NTCIR-5: two PR tasks were organized in NTCIR-5 [21]: (1) document retrieval (invalidity search), and (2) patent passage retrieval. The dataset for the invalidity search task includes: (1) unexamined Japanese patent applications published between (1993 and 2002) along with English translations of the abstract, and (2) 1200 search topics where each topic is a claim of an invalidated patent application. Relevance judgments were generated in a manner similar to the one used in NTCIR-4 invalidity search task.

NTCIR-6: two PR tasks were organized in NTCIR-6 [22]: (1) Japanese retrieval (invalidity search), and (2) English retrieval. The dataset for the Japanese retrieval task is the same one used in NTCIR-5, but more topics were used (1685 topics). The English retrieval task was focusing on finding all the citations cited by the applicant and the examiner. The dataset for these tasks includes: (1) granted patents from the USPTO between (1993 and 2000) and (2) 3221 search topics where each topic is a granted patent published between (2000 and 2001).

3.3 TREC-CHEM collections

The TREC-CHEM track was organized to motivate large-scale research on chemical datasets, especially chemical patent retrieval [50].
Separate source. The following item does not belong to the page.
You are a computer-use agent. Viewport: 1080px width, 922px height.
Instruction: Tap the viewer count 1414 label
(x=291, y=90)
TREC-CHEM 2009: this collection was created as a test collection for two tasks [50]: (1) technology survey, and (2) prior art search. Eighteen topics were provided for the technology survey task where relevance judgments were obtained from experts and chemistry graduate students. For the prior art search, 1000 patents were provided as test topics where relevance judgments were collected from the citations of topic patents as well as their family members. The search corpus contains \(\sim \) 1.2 m chemical patents filed until 2007 at EPO, USPTO, and WIPO. It also contains 59K scientific articles.

TREC-CHEM 2010: this collection was created for the same two tasks as in TREC-CHEM 2009 [51]. Thirty topics were provided for the technology survey task. The search corpus contains \(\sim \) 1.3 m chemical patents and 177K scientific articles. Relevance judgments were created the same way as in TREC-CHEM 2009.
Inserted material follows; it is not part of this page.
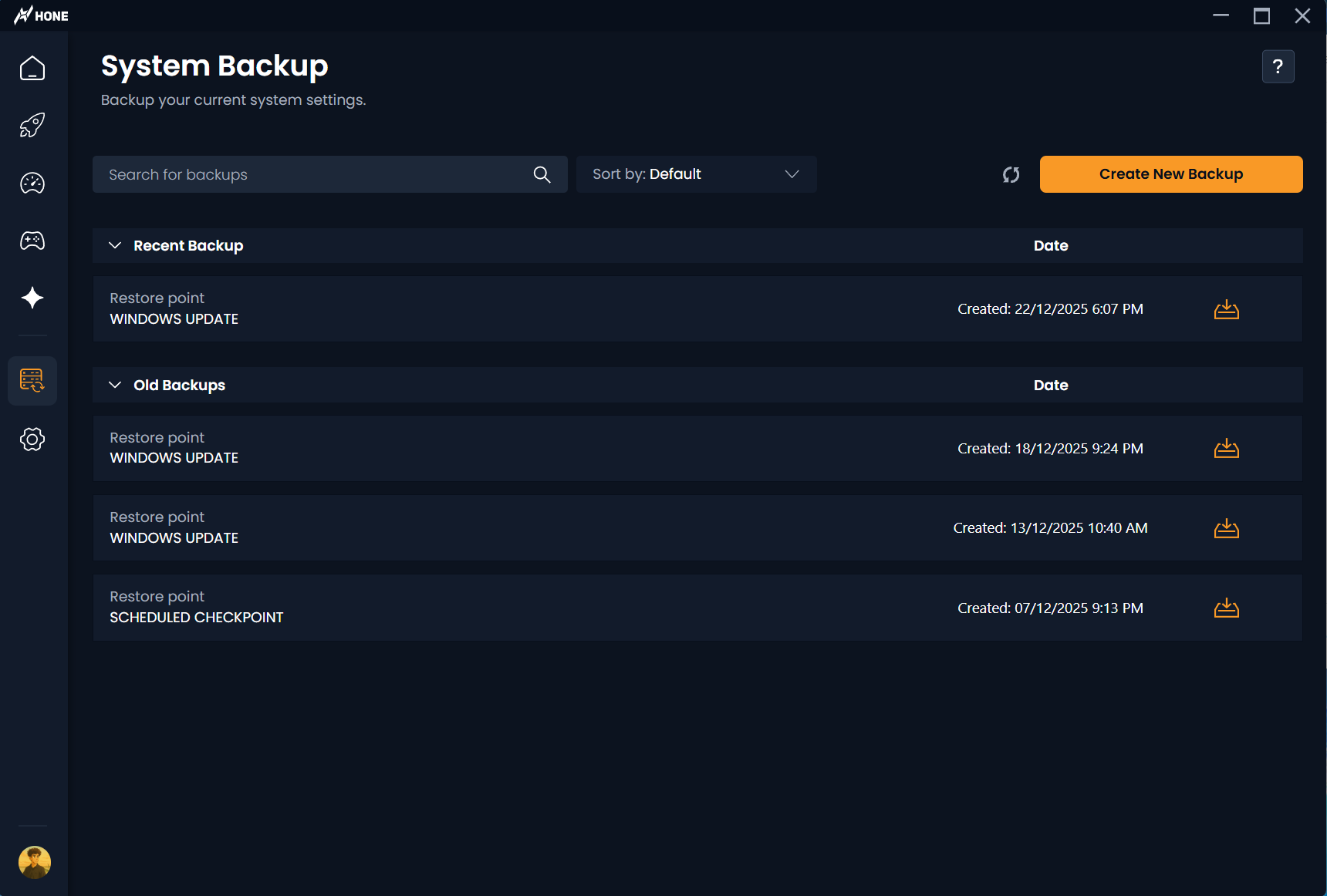Open the rocket Optimizations sidebar icon
The height and width of the screenshot is (896, 1327).
32,126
TREC-CHEM 2011: this collection was created for the same two tasks as in previous TREC-CHEM tracks besides a new chemical image recognition task. The technology survey task topics were biomedical and pharmaceutical patents [53].

3.4 Other sources

Other IP data sources are detailed by Schwartz and Sichelman [81]. These include full patent texts as well as bibliographic information from major patent offices such as the USPTO, EPO, and WIPO. Bibliographic information for patents published from 1976 to 2006 is provided through the National Bureau of Economic ResearchFootnote 8 (NBER) and subsequently cleaned and extended to include patents until 2013.Footnote 9 Patent prosecution histories are available through the Patent Application Information RetrievalFootnote 10 (PAIR). Patent assignments, filings, classifications, and petition decisions are also provided through the USPTO bulk downloads previously hosted by GoogleFootnote 11 and now by the USPTO.Footnote 12

4 Patent retrieval tasks

The goal of PR is to retrieve relevant patent documents to a given search request (query). This request can take different forms such as a sequence of keywords, a memo, or a complete text document (e.g., a patent application). The purpose of this task is manifold, for example:

  • Retrieve related patents to a given patent application in order to gather related work or invalidate one or more of its claims.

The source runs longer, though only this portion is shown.